Space tethers focus on deorbit and debris mitigation
By Sven G. Bilén|December 2022
The Space Tethers Technical Committee focuses on the development and use of tether-based technology for space systems.
The European Innovation Council in September awarded 2.5 million euros ($2.4 million) to the E.T.PACK Initiative through its EIC Transition program, which funds the maturation of novel technologies to bring them to market. Electrodynamic Tether Technology for Passive Consumable-less Deorbit Kit-Fly, or E.T.PACK-F, is the natural continuation of the European Commission-funded E.T.PACK project, which concluded in November after developing a prototype of a 12U, 24-kilogram deorbit device based on electrodynamic tether technology. With an orbital demonstration flight planned for 2025, the goal of E.T.PACK-F is to design, manufacture and test a flight-ready deorbit system, which will include an aluminum tape tether about 2 centimeters wide and 500 meters long for electrodynamic drag propulsion and stabilization. The E.T.PACK-F consortium is coordinated by the Universidad Carlos III de Madrid, with collaborators from the University of Padova, the Technical University of Dresden, the Spanish company SENER Aeroespacial and German startup Rocket Factory Augsburg.
During the year, researchers at Northwestern Polytechnical University in China prepared for an early 2023 launch of a tethered cubesat from a Long March CZ-3 upper stage. The space tether would minimize the risk that the cubesat will become space debris upon mission conclusion, as it will remain connected to the upper stage and burn up along with the upper stage during reentry. The China Academy of Space Technology funded the Beijing Institute of Spacecraft System Engineering to develop the design of a probe for planetoid sampling via a flexible space tether.
In October, work was completed on cross verification and benchmarking of five different electrodynamic-tether simulation codes for investigating electrodynamic-tether dynamics and performance. Researchers from the Japan Aerospace Exploration Agency, Pennsylvania State University, Universidad Carlos III de Madrid, Universitá degli Studi di Padova, the University of Michigan and York University ran their codes, which incorporate tether models with different fidelities and computational costs, under different scenarios that represent a range of possible missions. The benchmarking showed broad agreement in simulation results and that the various codes can be leveraged to support tethered mission planning and operations.
Researchers at University of Strathclyde in the United Kingdom completed in June their study of symmetrically and unsymmetrically loaded motorized momentum-exchange tethers for Earth-moon transfers. Unsymmetrical loading occurs when there are different payload masses at the two ends of the rotating tether system, which could be due to unexpected payload loss or failure to retrieve. Although mass symmetry is highly desirable both dynamically and logistically, the researchers demonstrated how the system could be restored and characterized this for circular and eccentric orbits.
Researchers at the University at Buffalo investigated system elements for tether-based orbital debris mitigation through two grants from the U.S. National Science Foundation awarded in May and August 2021. Applying optimization and machine-learning techniques, they demonstrated reliable operation of tether-and-net capture mechanisms for active debris removal. They are also developing estimation and control for the post-capture phase of such a mission. In April, they reported on how to estimate the inertial parameters of tethered uncooperative space debris, meaning one attached to an electrodynamic tether that mission controllers are unable to command to maneuver.
Through a project funded in January by the European Space Agency, the Universidad Carlos III de Madrid and collaborators University of Padova, Dresden University of Technology, and SENER Aeroespacial throughout the year carried out research and development activities to combine electrodynamic tether and thin-film solar cells technologies into a single device. The manufacturing and testing activities, corroborated by modeling and simulation, demonstrated that adding thin film solar cells on one side of a bare tape-like tether enhances the power generation capabilities and boosts the deorbit performance of tethered systems.

## INFORMATION SHOWN
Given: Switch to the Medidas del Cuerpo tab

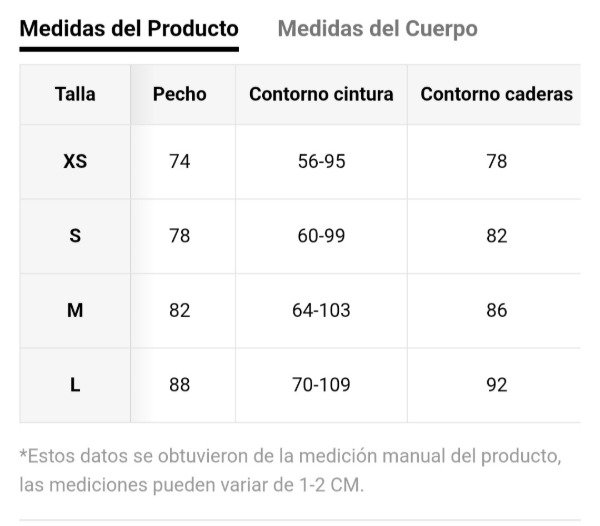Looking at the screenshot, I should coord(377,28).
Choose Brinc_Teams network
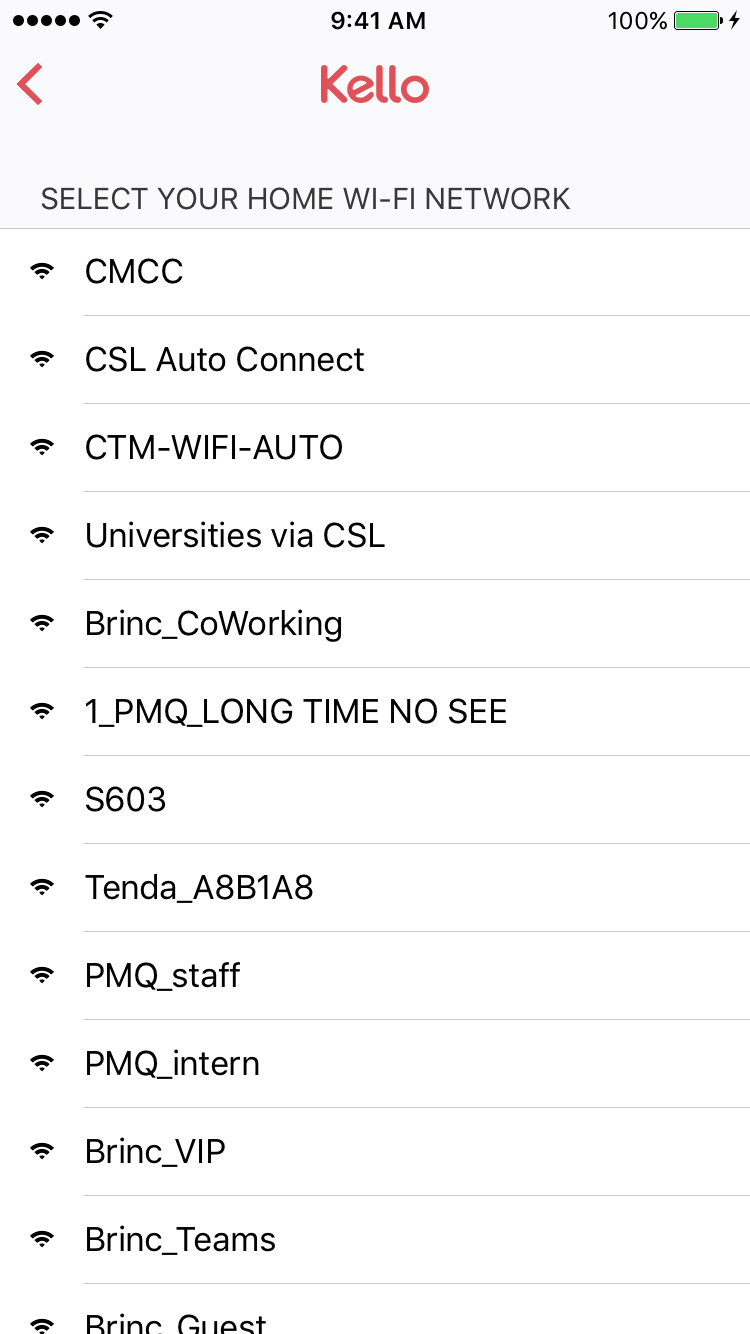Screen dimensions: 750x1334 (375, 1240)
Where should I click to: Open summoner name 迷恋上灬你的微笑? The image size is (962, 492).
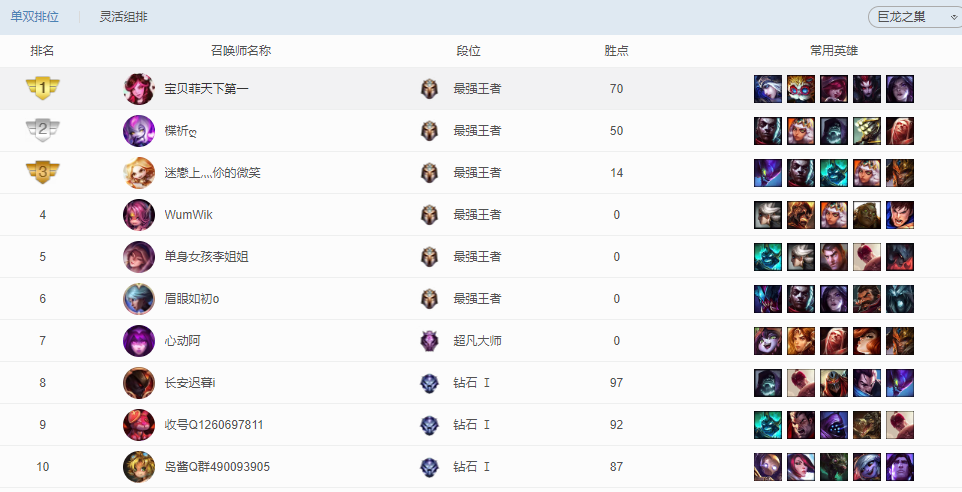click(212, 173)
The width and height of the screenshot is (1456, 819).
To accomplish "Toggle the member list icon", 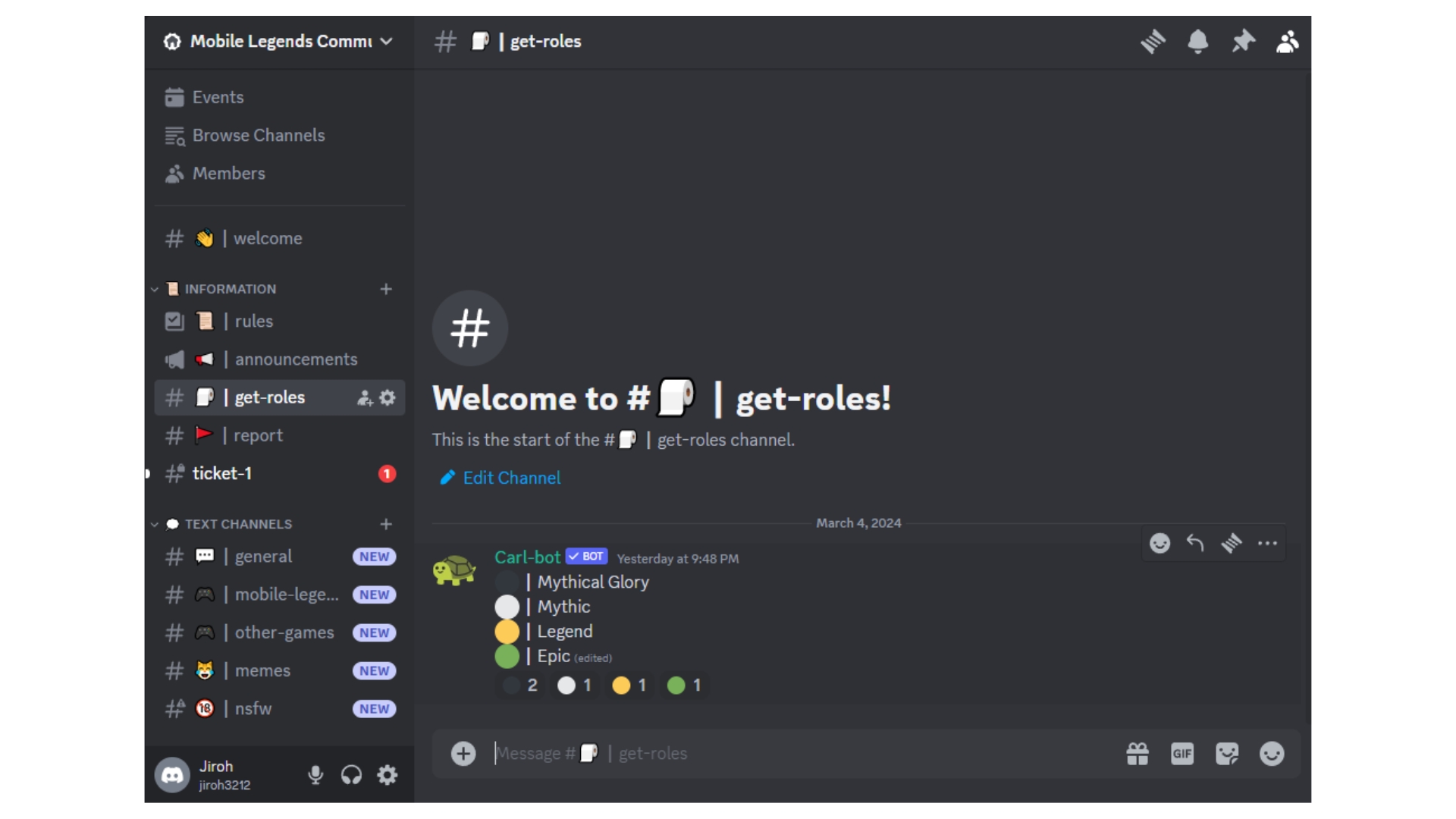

## TASK DETAILS
Copy word for word the stretch of the space tethers article from "During the year, researchers" through "flexible space tether.".

## WRITTEN ANSWER
During the year, researchers at Northwestern Polytechnical University in China prepared for an early 2023 launch of a tethered cubesat from a Long March CZ-3 upper stage. The space tether would minimize the risk that the cubesat will become space debris upon mission conclusion, as it will remain connected to the upper stage and burn up along with the upper stage during reentry. The China Academy of Space Technology funded the Beijing Institute of Spacecraft System Engineering to develop the design of a probe for planetoid sampling via a flexible space tether.